_Extract to read_:
◆ ◆ ◆ ◆ ◆ ◆ ◆
For a long time there was a belief that all life on Earth, no matter what form it took, could be traced back billions of years to one microorganism that would have been the progenitor of everything. But this alternate theory presents the possibility that there was no single common ancestor at all. 

The presence of life that exists outside “normal” conditions lends credence to this theory. Things that thrive in harsh, deep ocean vents, or the darkest sealed corners of the world. The microbes there, which are rarely studied, could be parts of totally separate trees of life. 

1. The Aldabra Rail Went Extinct But Then Evolved Into Existence Again

So far we’ve seen several examples of convergent evolution which gave rise to similar shapes or aspects for organisms, but there is nothing else like the Aldabra rail. This is an entire bird that evolved, existed, went extinct and then evolved again from a different bird.

The original Aldabra rail was a flightless bird that lived on the Aldabra atoll in the Indian Ocean. It was not entirely remarkable other than by virtue of being flightless, which is the reason it could not survive the flooding of the atoll 136,000 years ago. The flood wiped all terrestrial life on the atoll out and the rail went extinct.
◆ ◆ ◆ ◆ ◆ ◆ ◆
_Given records_:
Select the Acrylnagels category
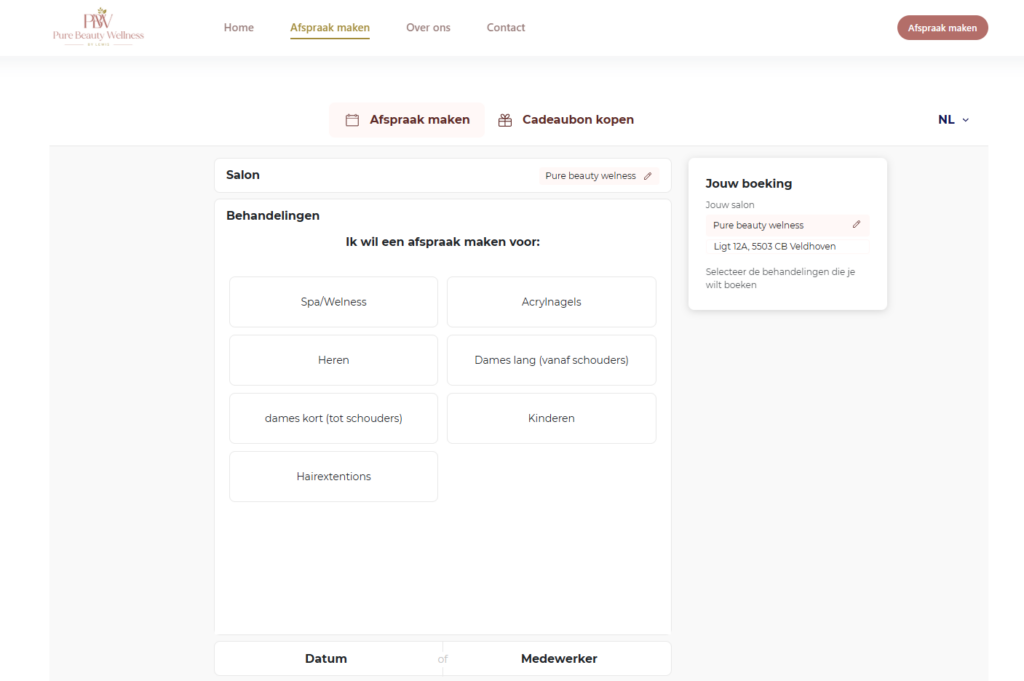The width and height of the screenshot is (1024, 681). [551, 302]
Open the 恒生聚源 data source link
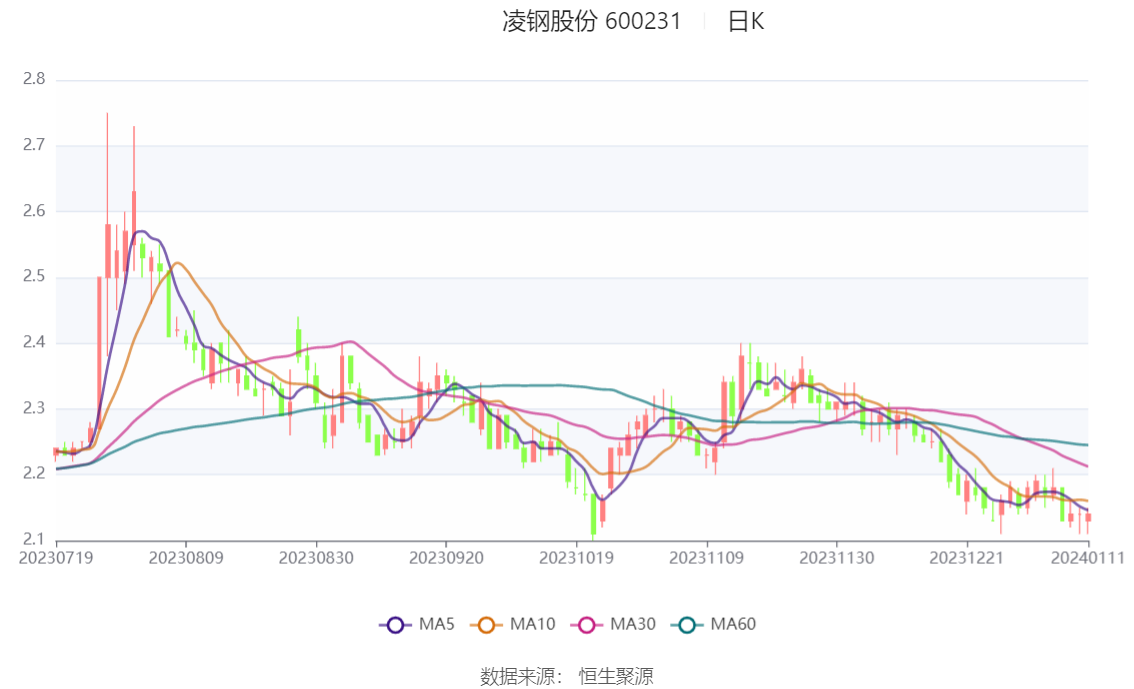Viewport: 1134px width, 689px height. pyautogui.click(x=616, y=677)
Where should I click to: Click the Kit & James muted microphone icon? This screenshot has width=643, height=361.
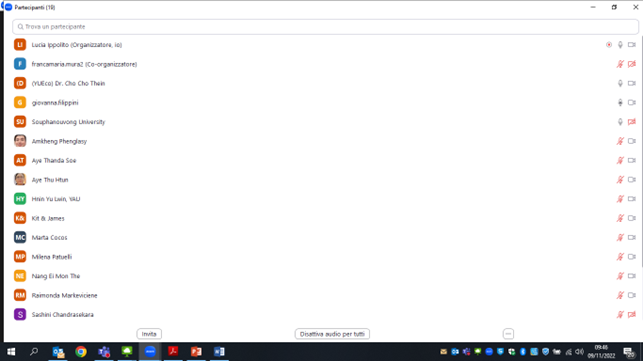620,218
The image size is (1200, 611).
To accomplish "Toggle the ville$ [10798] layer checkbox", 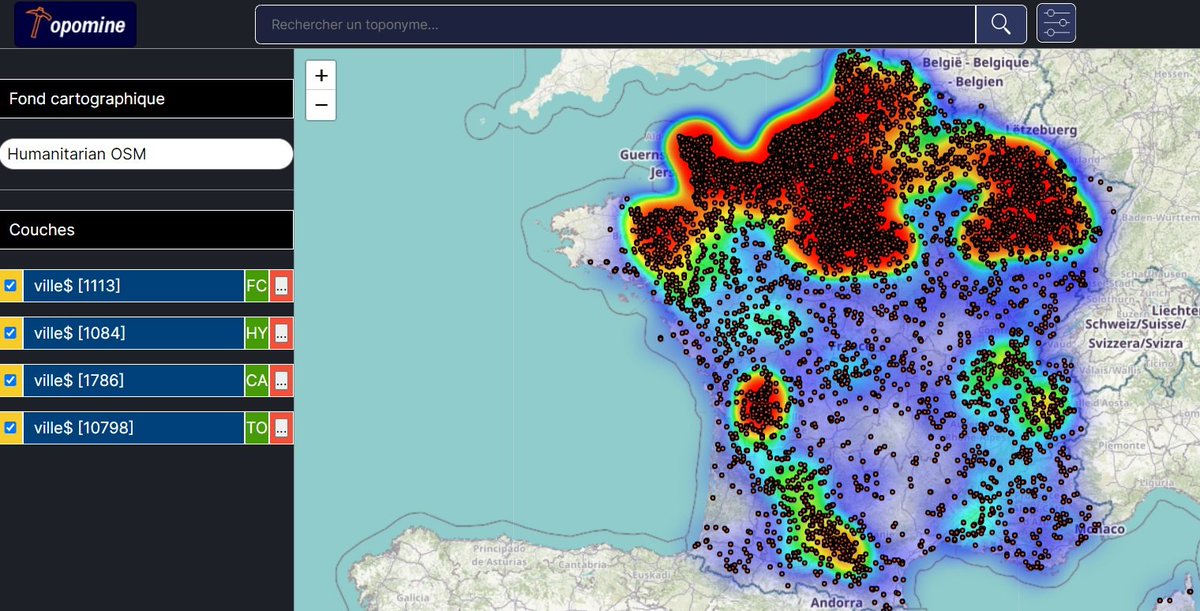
◆ ◆ ◆ ◆ ◆ ◆ ◆
_Task item A_:
Do the following statements agree with the evolution text? For each, answer yes or no and quote the deciding words.
(i) The original Aldabra rail was able to fly.
(ii) The atoll flooded 136,000 years ago.
(iii) The microbes living in harsh places such as deep ocean vents are often studied.
_Task item B_: According to the evolution text, in which ocean is the Aldabra atoll located?
_Task item C_: Extend the evolution text by picking up right after its final sentence about the flood that wiped out the Aldabra rail.

_Task result A_:
(i) No: "The original Aldabra rail was a flightless bird that lived on the Aldabra atoll in the Indian Ocean."
(ii) Yes: "the flooding of the atoll 136,000 years ago"
(iii) No: "The microbes there, which are rarely studied, could be parts of totally separate trees of life."

_Task result B_: The Indian Ocean.

_Task result C_:
Fast forward to 36,000 years ago. An ice age altered the landscape of the world and ocean level’s dropped enough to bring the atoll back. Over in Madagascar, a bird called the white throated rail took flight and left the island, settling on the Aldabra atoll. This same thing happened once in the past as this same bird, long in the past, left Madagascar and settled on the atoll where, over time, it evolved to be flightless and became the extinct Aldabra rail.

With a new population of white throated rails, nature followed the same path as before and the rails once again lost their ability to fly. The Aldabra rail had evolved back into existence for a second time. 

Comparisons of bones between the new flightless rails and the old flightless rails and the flying white-throated rails show the extinct and the new versions are very similar and distinct from their flying ancestors, with thicker ankles designed for walking and a heavier overall structure not ideal for flight.